# EXCERPT PROVIDED:
=== Section Start ===

StacklokLabs / promptwright

Generate large synthetic data using a local LLM
Apache License 2.0
199 stars 19 forks source link

Add tag and template dataset card when pushing to Hub #8

Open davanstrien opened 2 weeks ago

davanstrien commented 2 weeks ago

It's great to see a library focusing on using local LLMs for synthetic data generation!

When doing the push_to_hub, it could be nice to add a template dataset card or some tags to the dataset so it's easier to find datasets created using promptwright. To add tags, something like:

from huggingface_hub import DatasetCard

def update_card_with_tags(repo_id: str):
    card = DatasetCard.load(repo_id)
    # Initialize tags if not a list
    if not isinstance(card.data.tags, list):
        card.data.tags = []
    # Add tags if they don't already exist
    tags_to_add = ["promptwright", "synthetic"]
    for tag in tags_to_add:
        if tag not in card.data.tags:
            card.data.tags.append(tag)
    card.push_to_hub(repo_id)

=== Section End ===

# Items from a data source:
=== Section Start ===

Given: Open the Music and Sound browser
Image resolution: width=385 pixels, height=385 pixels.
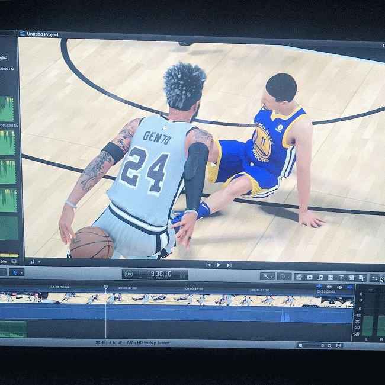Looking at the screenshot, I should coord(320,277).
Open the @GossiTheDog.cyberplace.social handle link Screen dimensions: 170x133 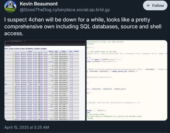(65, 10)
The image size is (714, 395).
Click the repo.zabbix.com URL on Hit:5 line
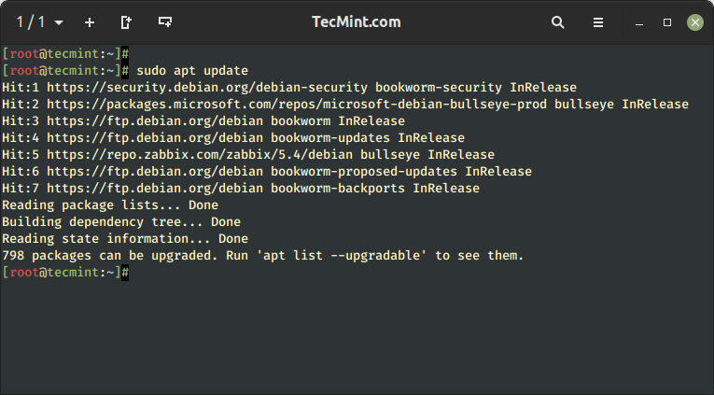(x=200, y=155)
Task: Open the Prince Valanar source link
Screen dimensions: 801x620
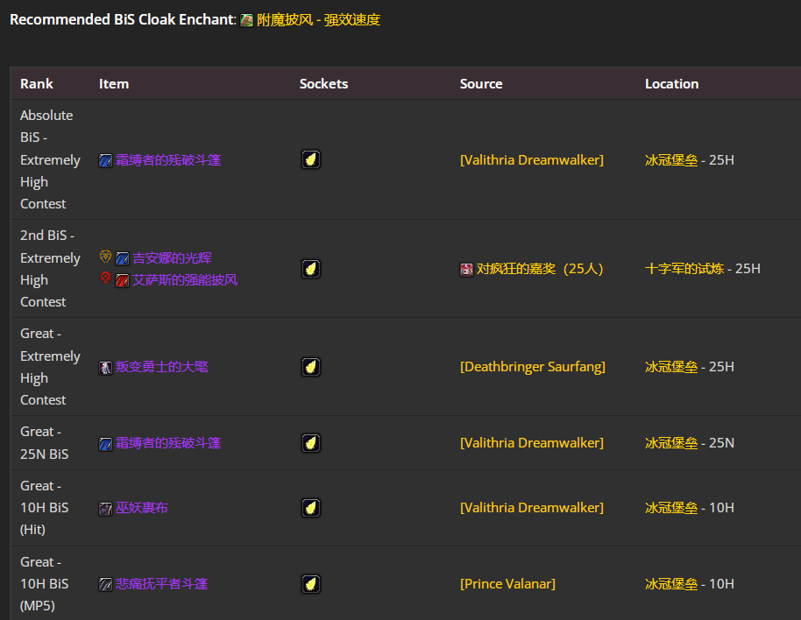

=== Section End ===

# ASSIGNED TASK 1:
Render into Spanish this sentence from the promptwright issue thread: "It's great to see a library focusing on using local LLMs for synthetic data generation!"
# ASSIGNED TASK 2:
According to the promptwright issue thread, why would it be useful to add a template dataset card or tags when running push_to_hub? Answer in one to three sentences.
# ASSIGNED TASK 3:
Reproduce the portion of the promptwright issue thread that begins at the words "# Initialize tags" and ends after "card.data.tags.append(tag)".

# WRITTEN ANSWER 1:
¡Es genial ver una biblioteca centrada en el uso de LLM locales para la generación de datos sintéticos!

# WRITTEN ANSWER 2:
A template dataset card or tags would make it easier to find datasets created using promptwright.

# WRITTEN ANSWER 3:
# Initialize tags if not a list
    if not isinstance(card.data.tags, list):
        card.data.tags = []
    # Add tags if they don't already exist
    tags_to_add = ["promptwright", "synthetic"]
    for tag in tags_to_add:
        if tag not in card.data.tags:
            card.data.tags.append(tag)